ENTRIES SUPPLIED:
Content starts
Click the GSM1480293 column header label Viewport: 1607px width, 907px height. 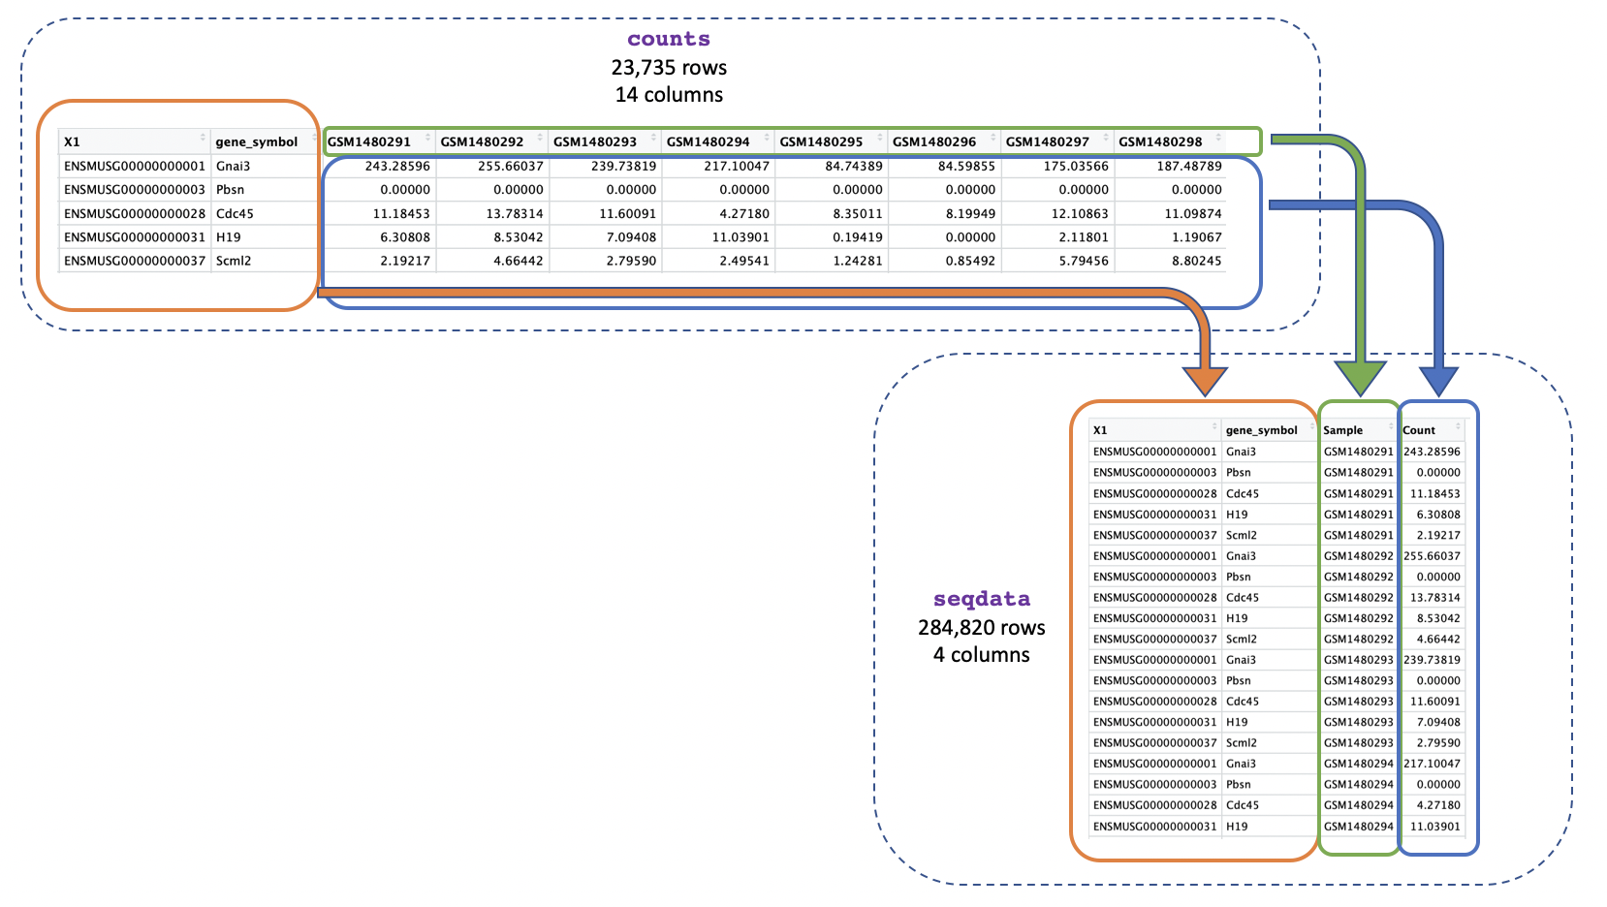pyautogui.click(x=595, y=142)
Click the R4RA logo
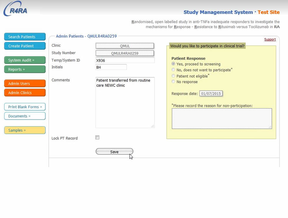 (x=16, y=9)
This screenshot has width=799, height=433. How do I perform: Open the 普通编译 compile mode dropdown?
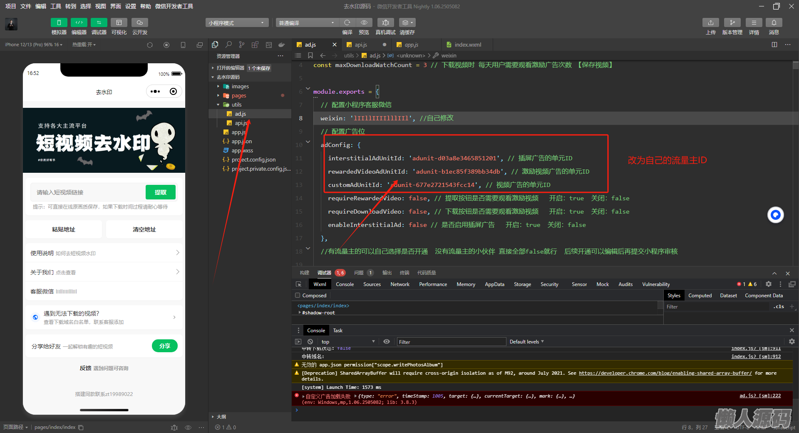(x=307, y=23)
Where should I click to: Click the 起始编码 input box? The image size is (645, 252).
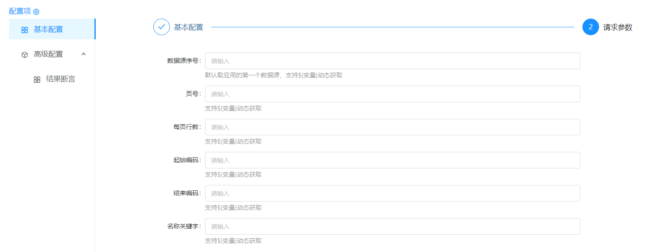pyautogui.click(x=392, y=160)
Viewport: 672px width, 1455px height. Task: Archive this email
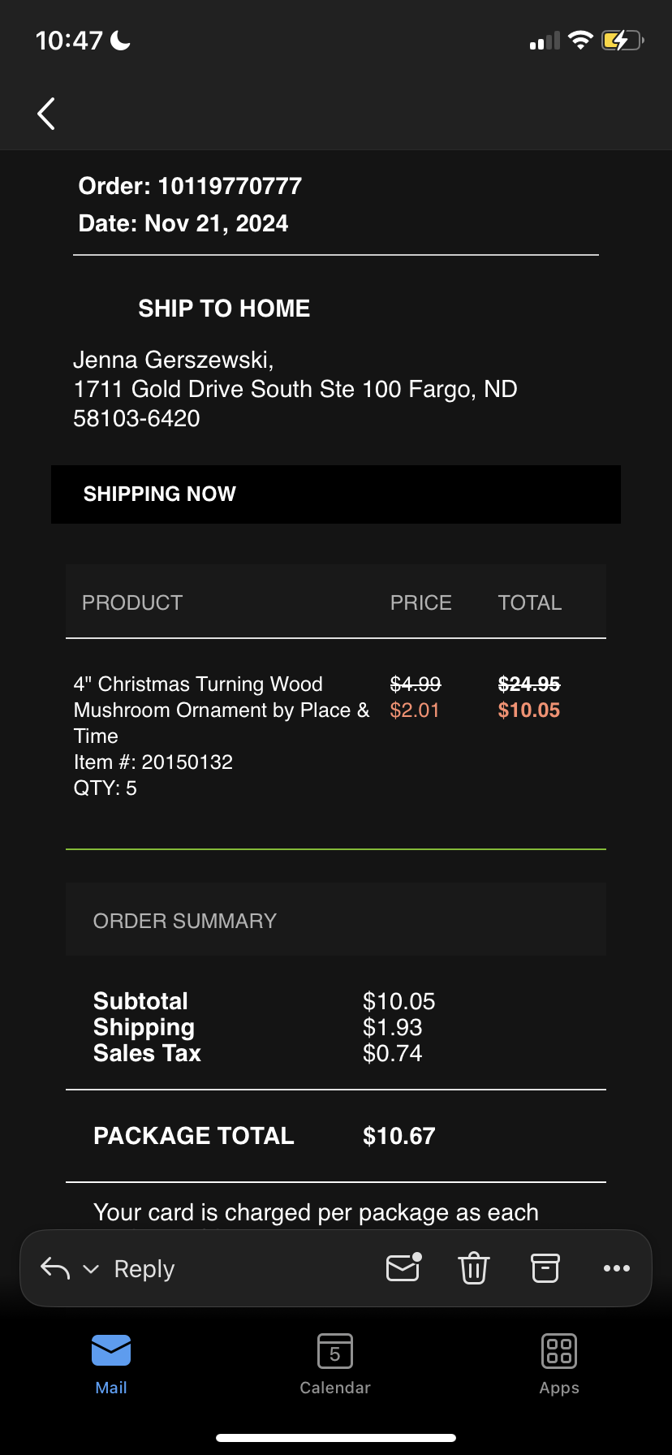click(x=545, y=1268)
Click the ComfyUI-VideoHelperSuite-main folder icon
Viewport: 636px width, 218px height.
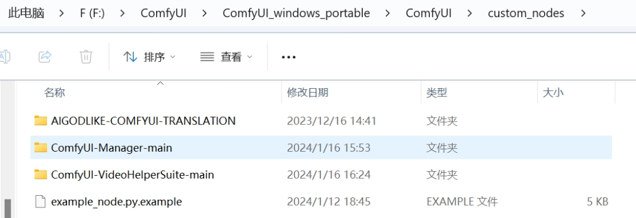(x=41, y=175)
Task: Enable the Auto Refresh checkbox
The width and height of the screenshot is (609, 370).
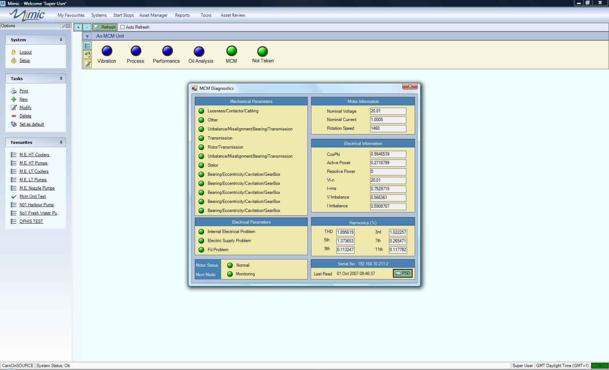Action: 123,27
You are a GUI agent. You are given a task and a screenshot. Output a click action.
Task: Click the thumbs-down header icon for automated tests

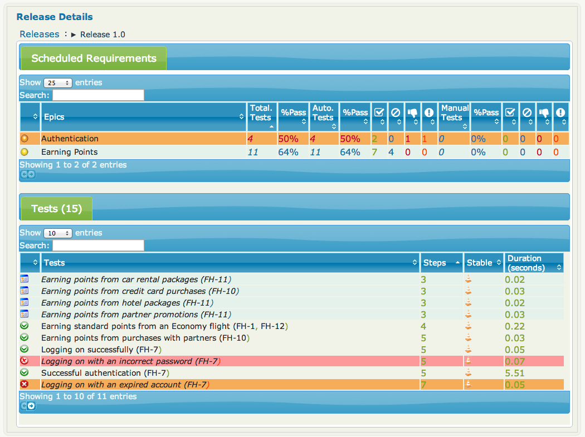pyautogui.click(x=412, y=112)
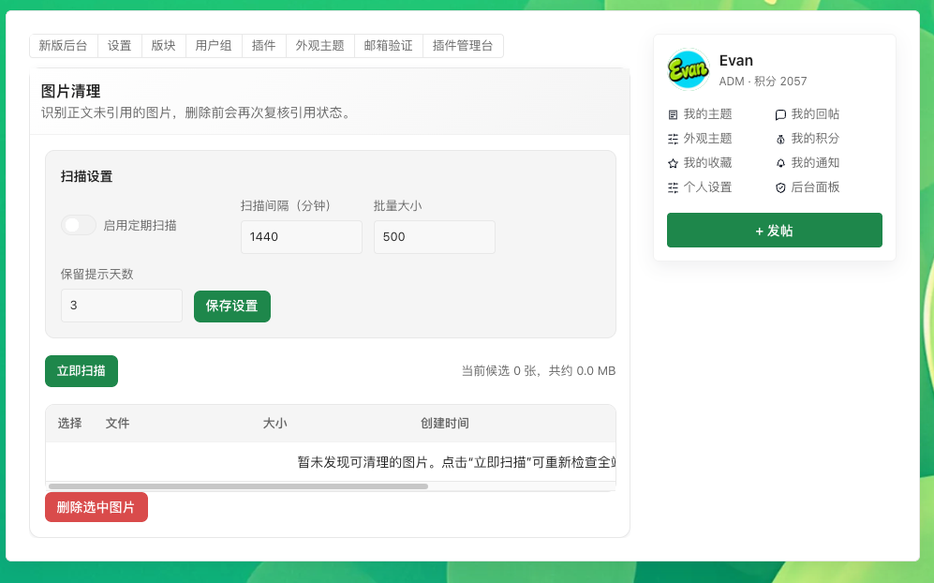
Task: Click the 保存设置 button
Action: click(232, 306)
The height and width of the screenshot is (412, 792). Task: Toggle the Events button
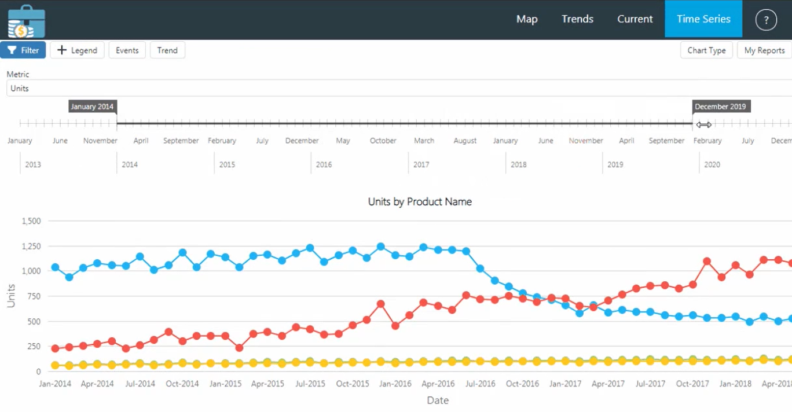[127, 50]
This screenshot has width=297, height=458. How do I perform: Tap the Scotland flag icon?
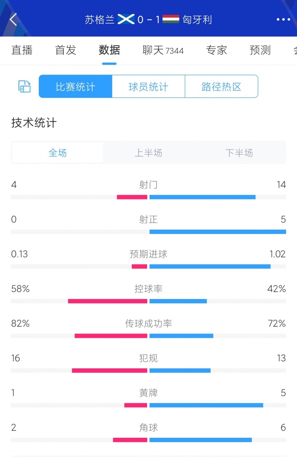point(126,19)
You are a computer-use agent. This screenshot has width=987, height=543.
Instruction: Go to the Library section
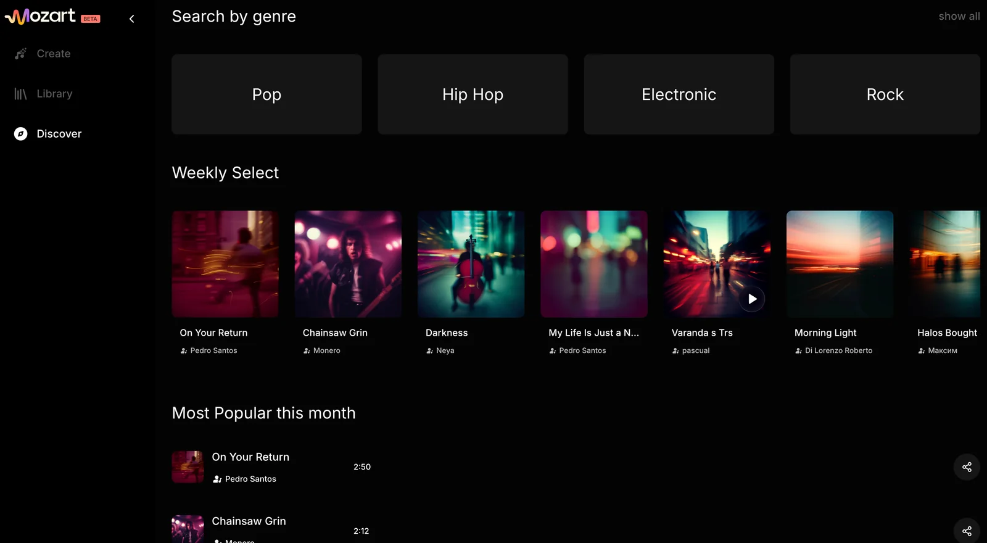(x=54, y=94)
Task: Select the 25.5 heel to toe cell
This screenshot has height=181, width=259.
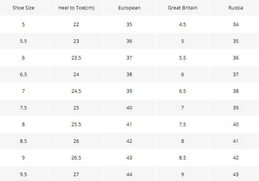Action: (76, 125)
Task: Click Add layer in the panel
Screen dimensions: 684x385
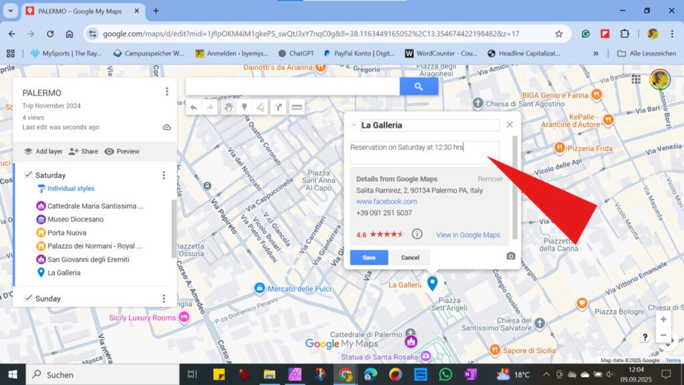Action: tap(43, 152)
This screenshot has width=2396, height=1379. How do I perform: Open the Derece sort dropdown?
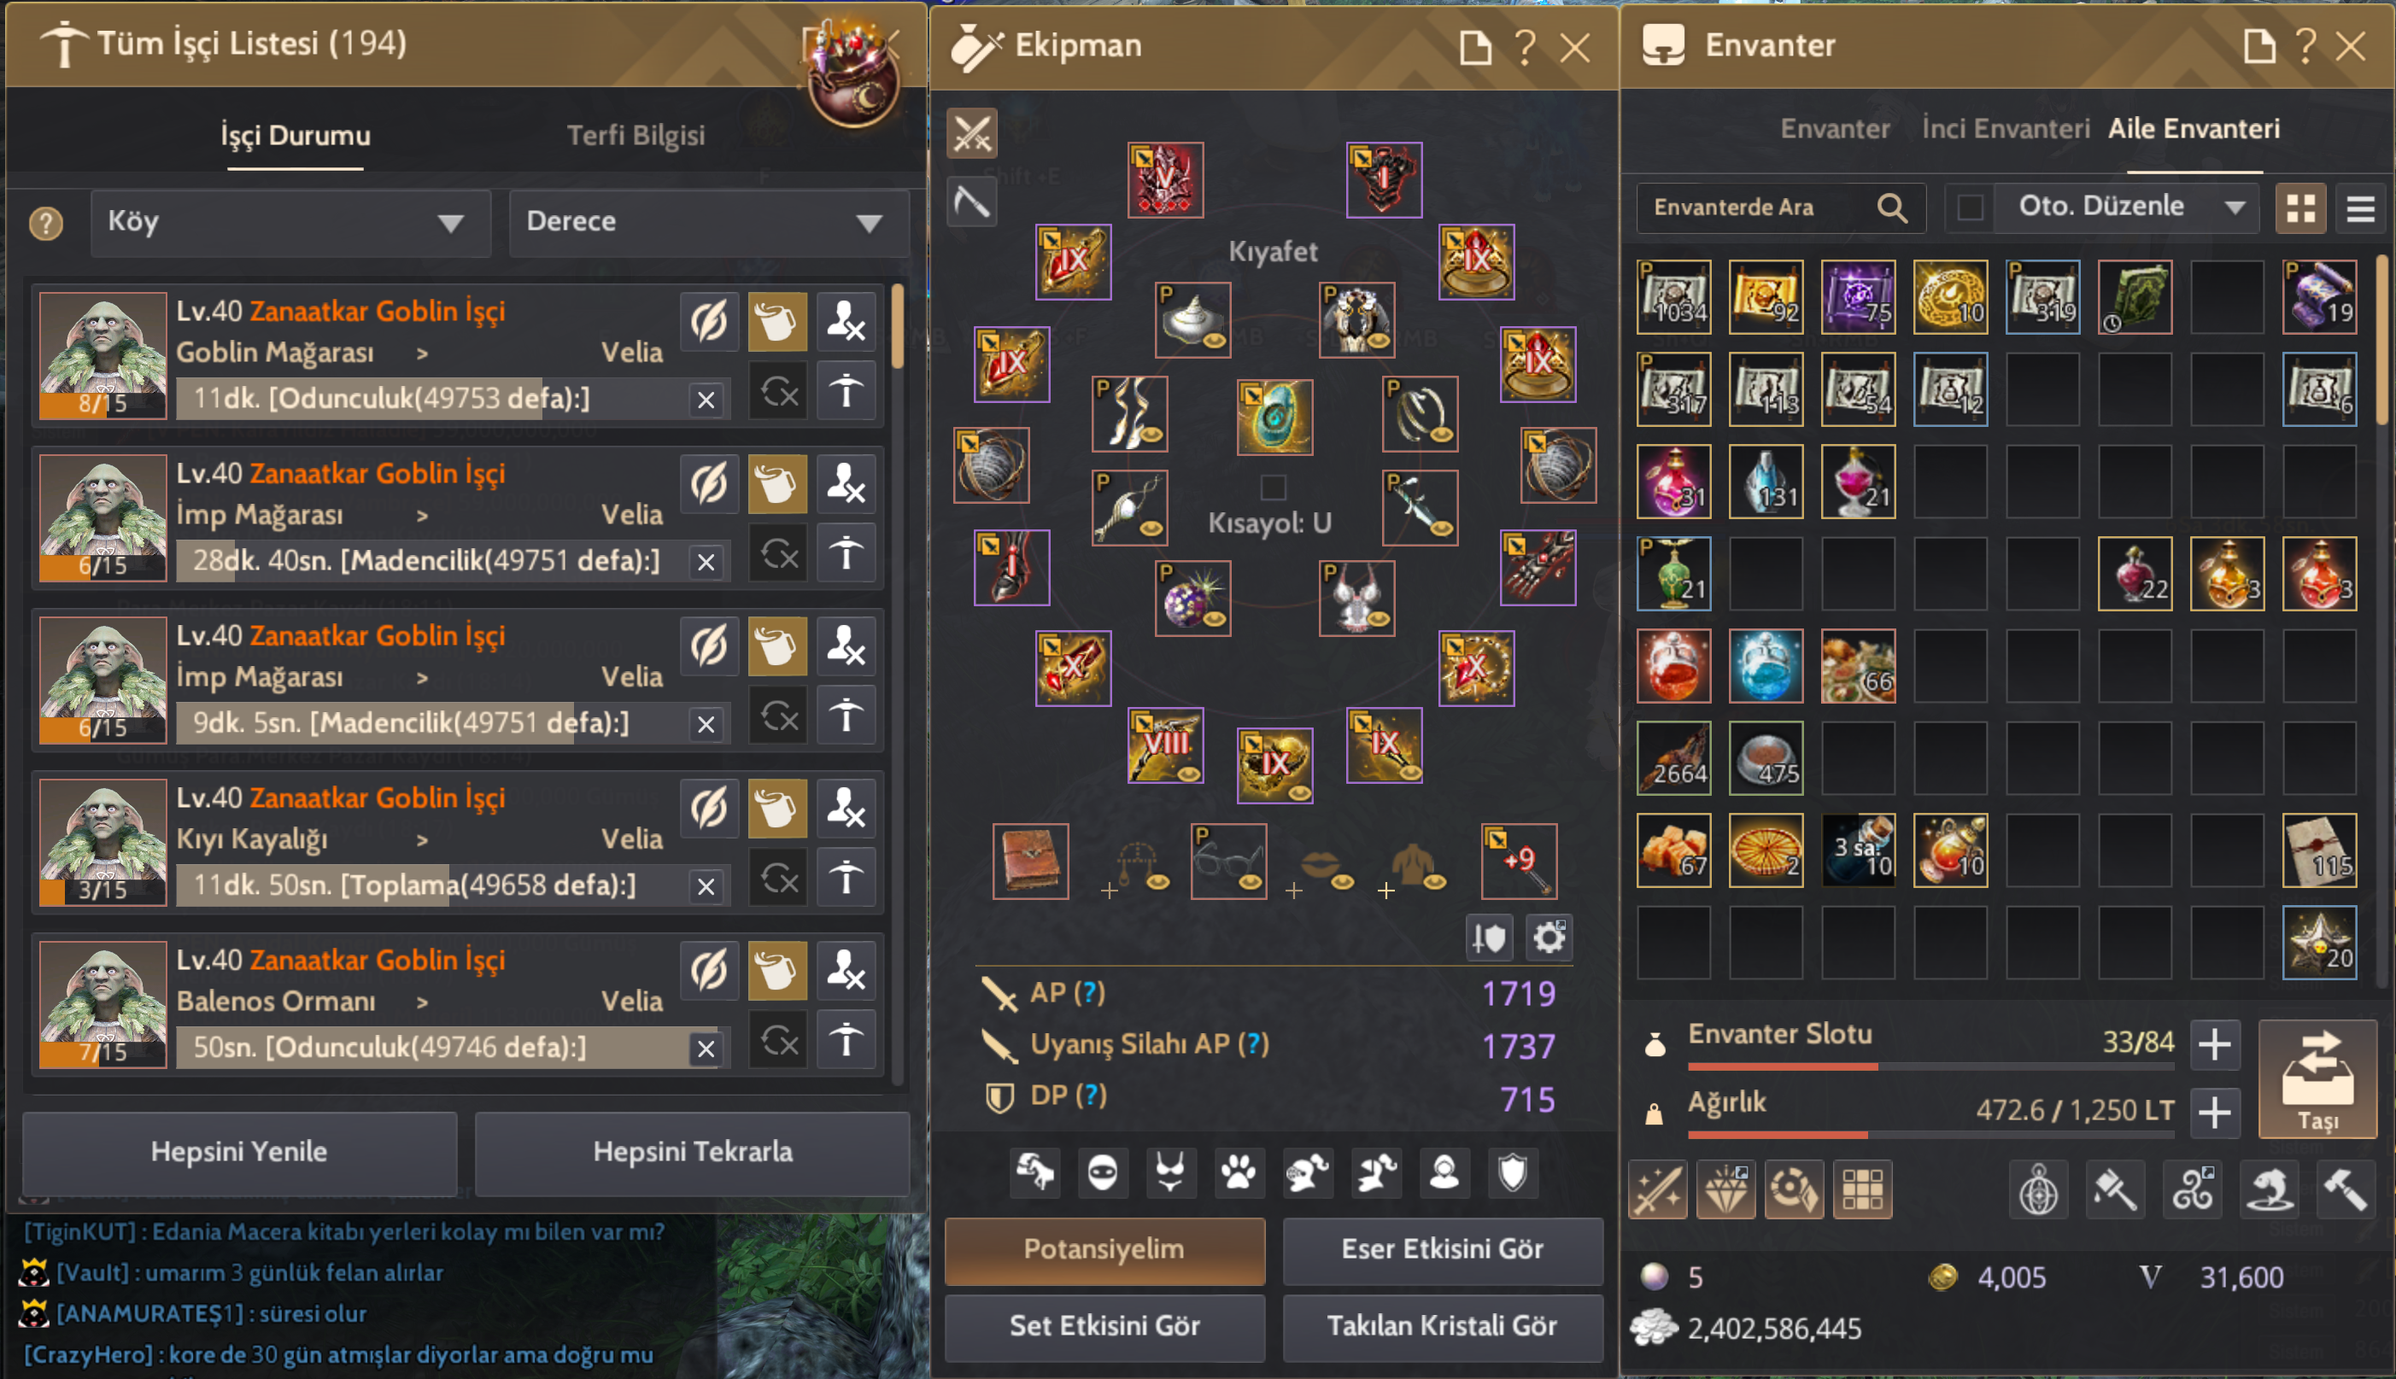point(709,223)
Content ends
HOW TO COMPLETE THIS TASK:
Copy the final stretch of lines, starting at the one that holds "Screen dimensions: 684x385" and ending at the last line of the data, exactly; omit pictures.

SOLUTION:
Screen dimensions: 684x385
Action: tap(43, 152)
This screenshot has width=2396, height=1379. How do I perform: Open the Derece sort dropdown?
point(709,223)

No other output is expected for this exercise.